NUNUKAN, infoSTI – Kasus pencurian di Kabupaten Nunukan, Kalimantan Utara, mayoritas dilakukan oleh residivis dan pelaku yang itu itu saja.
Hal tersebut, diungkapkan Kepala Kejaksaan Negeri Nunukan, Burhanuddin, Jumat (14/11/2025).
‘’Saya mendapati penyakit social dalam kasus pencurian yang pelakunya itu itu saja. Kebanyakan pelaku pencurian di Nunukan adalah residivis,’’ ujarnya kepada wartawan.
Burhanuddin menilai, hal tersebut menunjukkan ada sebuah system yang salah yang menggeneralisir vonis pelaku kejahatan berat dan ringan.
Hal ini, juga terjadi pada pengguna narkoba, sehingga mereka yang seharusnya direhabilitasi untuk disembuhkan, malah dijebloskan penjara, sampai akhirnya kecanduan mereka bertambah parah dan niat jahat terus meracuni fikiran.
Yang terjadi, eks Narapidana merasa diasingkan, mereka memiliki mindset tak diterima masyarakat, dan kesulitan untuk bekerja.
‘’Dan hal yang membuat saya miris, adalah terdakwa yang mengaku dari pada di luar penjara tak bisa makan, lebih baik mencuri untuk kembali masuk penjara. Di penjara, Negara memberi mereka makan,’’ tutur Burhanuddin.
Burhanuddin menegaskan, tidak semua perbuatan pidana, diselesaikan melalui hukum formil.
Namun ada sebuah cara mempermudah masyarakat untuk mengakses keadilan dengan mengedepankan pendekatan humanis dan pemulihan keadaan akibat tindak pidana, yang sering kali melibatkan nilai kerugian kecil, yang disebut Restorative Justice.
Dengan restorative justice, Jaksa tak hanya sekadar menuntut pelaku, namun juga menghadirkan azas humanis, meliputi pemulihan kerugian korban, kesadaran dan pertanggungjawaban pelaku, serta menghindari perpecahan dan memelihara keamanan lingkungan.
Untuk mewujudkan hal tersebut, Kejari Nunukan menggandeng sejumlah Organisasi Pemerintah Daerah (OPD).

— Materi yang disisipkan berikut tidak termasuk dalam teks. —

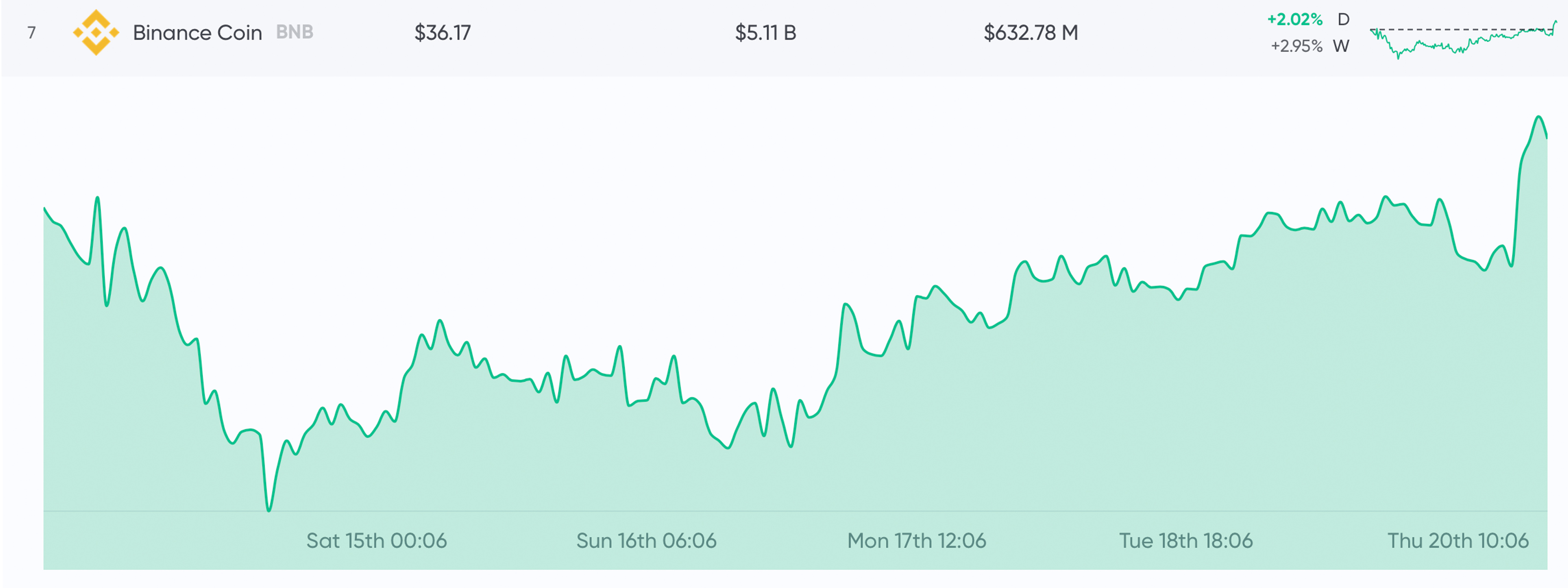
Task: Click the $632.78 M volume value
Action: coord(1030,33)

Masing masing, Dinas Sosial Pemberdayaan Perempuan dan Perlindungan Anak (DSP3A), Dinas Tenaga Kerja dan Transmigrasi (Disnakertrans), Dinas Kependudukan dan Pencatatan Sipil (Disdukcapil), dan BAZNAS.

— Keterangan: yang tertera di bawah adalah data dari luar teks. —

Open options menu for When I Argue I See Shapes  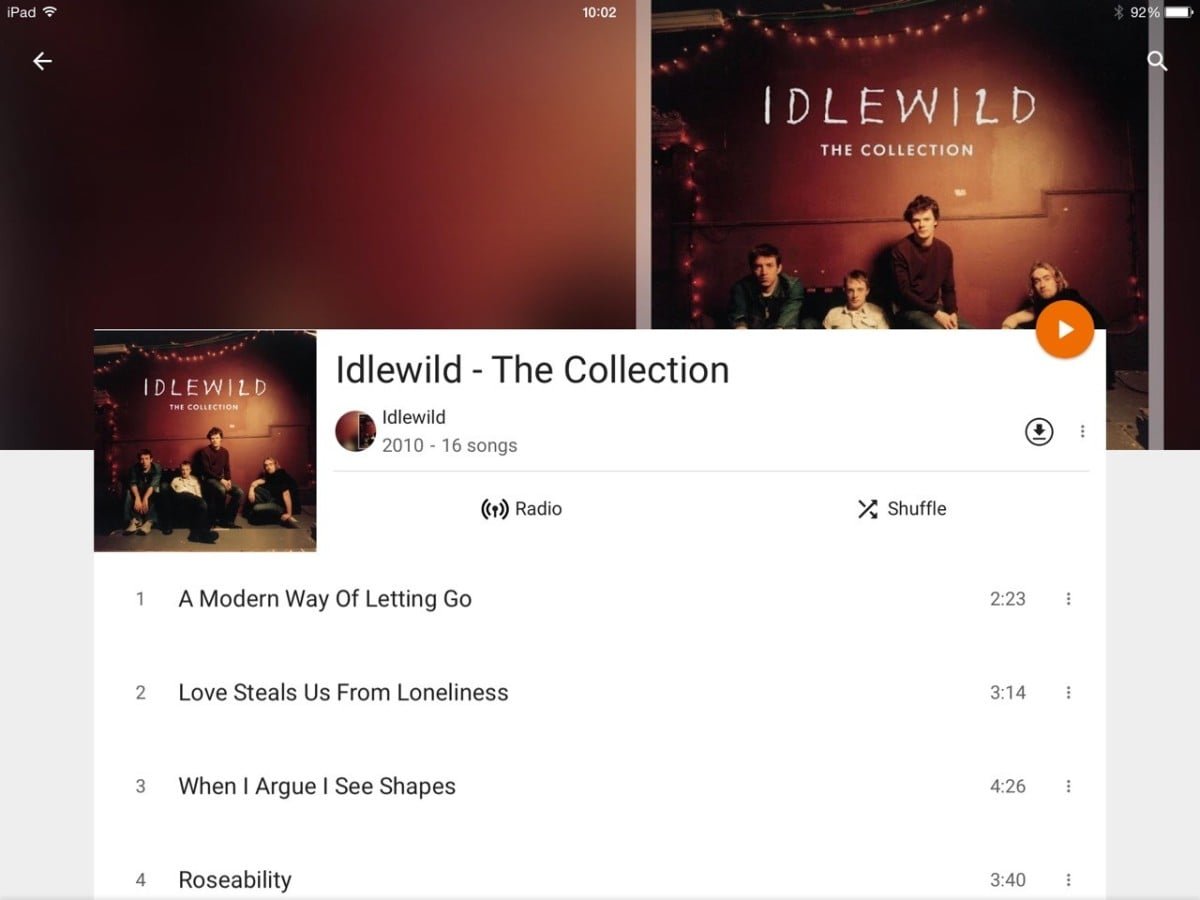point(1068,787)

‘’Setelah RJ (Restorative Justice), kita pastikan pelaku terdaftar dalam sistem kependudukan di Capil. Kita lakukan rehabilitasi social di Dinsos. Setelah itu kita bekali mereka dengan skill dan meminta Disnaker memberikan pekerjaan. Selanjutnya, kita berikan permodalan, melalui Baznas,’’ urainya.
‘’Sinergy ini membuktikan penanganan perkara tak berhenti pada hukum formil, tapi juga menjadi azas kemanusiaan dan landasan kuat pelaksanaan tugas Jaksa yang humanis dan transformative,’’ tegas Burhan.
Burhanuddin memberi catatan, penyelesaian pidana melalui restorative justice, harus memenuhi 5 sarat.
Pelaku baru pertama kali melakukan tindak pidana, ancaman pidana maksimal 5 tahun penjara, dan kerugian tidak lebih dari Rp2,5 juta.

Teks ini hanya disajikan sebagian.